Clostridium difficile is an extremely important hospital pathogen and tests were carried out to find out if this pathogen could be inactivated by exposure to the LED lighting device. Clostridium difficile NCTC 11204 was cultured under anaerobic conditions and a suspension of cells prepared in phosphate buffered saline (PBS). The cell suspension was then exposed to the LED lighting device with a 405nm centred, HINS-light component of approximately 40 mW/cm ² irradiance for 10 min. The suspension was then plated onto Blood Agar (BA) and incubated under anaerobic conditions at 37°C for 48 hours. A visual indication of the inactivation of Clostridium difficile by exposure to the HINS-light component is shown in Figure 8. The BA plate inoculated with the control (non-illuminated) suspension (showing extensive growth of Clostridium difficile colonies) is shown on the left and the BA plate inoculated with the HINS-light treated suspension (showing no Clostridium difficile colonies) is shown on the right. Although this exposure was carried out using a HINS-light component as used in a Mode Il device (40mW/cm ² irradiance), the same result could be obtained using the device in Mode I, with for example, a 0.5 mW/cm ² HINS-light component and an exposure time of 800 min. The dose in the two cases is the same, namely 24 J/ cm ² .

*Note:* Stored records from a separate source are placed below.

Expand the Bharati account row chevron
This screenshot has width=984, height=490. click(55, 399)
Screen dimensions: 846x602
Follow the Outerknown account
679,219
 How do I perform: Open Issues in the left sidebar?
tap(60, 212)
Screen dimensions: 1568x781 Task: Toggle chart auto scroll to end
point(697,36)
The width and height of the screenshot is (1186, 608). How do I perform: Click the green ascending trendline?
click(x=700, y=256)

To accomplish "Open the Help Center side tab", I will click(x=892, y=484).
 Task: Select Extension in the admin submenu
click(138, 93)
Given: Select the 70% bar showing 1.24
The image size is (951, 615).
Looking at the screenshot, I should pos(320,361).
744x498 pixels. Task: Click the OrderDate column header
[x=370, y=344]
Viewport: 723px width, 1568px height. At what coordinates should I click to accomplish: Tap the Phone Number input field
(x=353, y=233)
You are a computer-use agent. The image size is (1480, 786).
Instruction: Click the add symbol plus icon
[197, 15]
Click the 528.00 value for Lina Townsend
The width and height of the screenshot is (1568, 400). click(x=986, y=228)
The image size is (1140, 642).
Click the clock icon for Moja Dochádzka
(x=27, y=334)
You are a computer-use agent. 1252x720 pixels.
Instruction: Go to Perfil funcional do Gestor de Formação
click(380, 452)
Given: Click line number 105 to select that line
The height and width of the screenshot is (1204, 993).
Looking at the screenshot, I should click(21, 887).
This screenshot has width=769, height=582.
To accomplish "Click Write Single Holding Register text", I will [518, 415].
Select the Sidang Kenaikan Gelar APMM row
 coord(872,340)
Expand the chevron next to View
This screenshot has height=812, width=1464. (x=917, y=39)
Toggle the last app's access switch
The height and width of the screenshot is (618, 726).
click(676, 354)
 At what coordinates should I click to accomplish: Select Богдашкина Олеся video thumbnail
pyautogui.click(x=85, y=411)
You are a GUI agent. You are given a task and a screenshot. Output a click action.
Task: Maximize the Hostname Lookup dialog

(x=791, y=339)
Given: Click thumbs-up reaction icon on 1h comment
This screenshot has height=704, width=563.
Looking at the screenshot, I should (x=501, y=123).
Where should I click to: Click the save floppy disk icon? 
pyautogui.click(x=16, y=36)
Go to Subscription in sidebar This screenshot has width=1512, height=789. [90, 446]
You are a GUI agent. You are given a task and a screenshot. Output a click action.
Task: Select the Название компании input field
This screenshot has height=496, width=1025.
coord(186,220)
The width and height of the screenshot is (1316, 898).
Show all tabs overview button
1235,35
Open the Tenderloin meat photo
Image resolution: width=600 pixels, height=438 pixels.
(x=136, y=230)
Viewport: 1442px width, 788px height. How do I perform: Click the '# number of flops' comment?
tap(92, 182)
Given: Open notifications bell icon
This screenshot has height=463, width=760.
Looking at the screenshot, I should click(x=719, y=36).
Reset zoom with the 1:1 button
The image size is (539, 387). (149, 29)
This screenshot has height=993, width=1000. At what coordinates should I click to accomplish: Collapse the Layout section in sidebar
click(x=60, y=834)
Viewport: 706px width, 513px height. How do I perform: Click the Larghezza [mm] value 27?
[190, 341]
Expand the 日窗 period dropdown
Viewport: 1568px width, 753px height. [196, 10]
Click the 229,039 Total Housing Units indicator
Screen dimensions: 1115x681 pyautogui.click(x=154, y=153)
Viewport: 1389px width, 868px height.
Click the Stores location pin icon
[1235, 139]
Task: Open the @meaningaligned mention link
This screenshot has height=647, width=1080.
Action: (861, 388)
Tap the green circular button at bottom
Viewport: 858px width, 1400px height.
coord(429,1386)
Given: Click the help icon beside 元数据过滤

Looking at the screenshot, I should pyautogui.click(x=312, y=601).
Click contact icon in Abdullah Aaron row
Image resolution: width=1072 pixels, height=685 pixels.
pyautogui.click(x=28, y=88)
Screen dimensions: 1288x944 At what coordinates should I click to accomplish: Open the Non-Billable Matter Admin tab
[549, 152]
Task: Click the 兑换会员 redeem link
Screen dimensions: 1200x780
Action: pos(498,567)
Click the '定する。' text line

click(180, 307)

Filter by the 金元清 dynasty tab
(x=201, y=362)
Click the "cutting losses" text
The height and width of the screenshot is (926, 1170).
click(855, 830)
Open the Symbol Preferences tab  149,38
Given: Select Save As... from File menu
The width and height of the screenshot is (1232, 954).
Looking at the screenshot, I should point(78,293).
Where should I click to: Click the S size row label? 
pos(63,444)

The decontamination light described here is strongly bactericidal, yet safe for humans. It inactivates pathogens using high intensity, narrow spectrum light within the visible spectrum and typically centred on a wavelength of 405 nm. This unique feature facilitates its application for continuous decontamination of clinical areas whilst being operated in the presence of patients and staff, as well as any inhabited area in the home, office, shopping centre, etc.

The LED lighting device of the present invention can be readily operated in the presence of people, is safe, non-obtrusive and does not rely on skilled personnel for its application. This means that continuous disinfection can take place in dynamic environments during periods of high activity, and hence high bacterial transmission. Because intracellular photosensitive molecules exist within bacteria in different quantities and conformations, different bacterial species are inactivated at slightly different rates. Consequently, continuous disinfection is particularly advantageous.

The lighting device of the invention lends itself to easy installation, and can be readily incorporated into new and existing ambient lighting arrangements. Because of this it can be used in many different environments such as nursing homes, prisons, gymnasiums, health clubs, restaurants, retail outlets, and homes, particularly where bacterial levels might be above average, as in changing rooms, bathrooms, toilets and kitchens. The lighting device may be fixed in position, for example, somewhere around ceiling height - perhaps as part of the ambient lighting - in order to illuminate a chosen region, or it may take the form of desk lighting. Alternatively, it may be on a mobile unit that can be optimally positioned. In any given (indoor) environment, more than one of the devices may be installed in order to provide near-uniform irradiance over a large area. The light outputs and positions of the lighting devices may be configured to provide HINS-light irradiance over the chosen area that is within the safety guidelines. Knowledge of the irradiance pattern of a single device allows computation of the pattern of irradiance for any given configuration of devices.

A skilled person will appreciate that variations of the disclosed arrangements are possible without departing from the scope of the invention. Accordingly the above description of the specific embodiment is made by way of example only and not for the purposes of limitations. It will be clear to the skilled person that minor modifications may be made without significant changes to the operation described.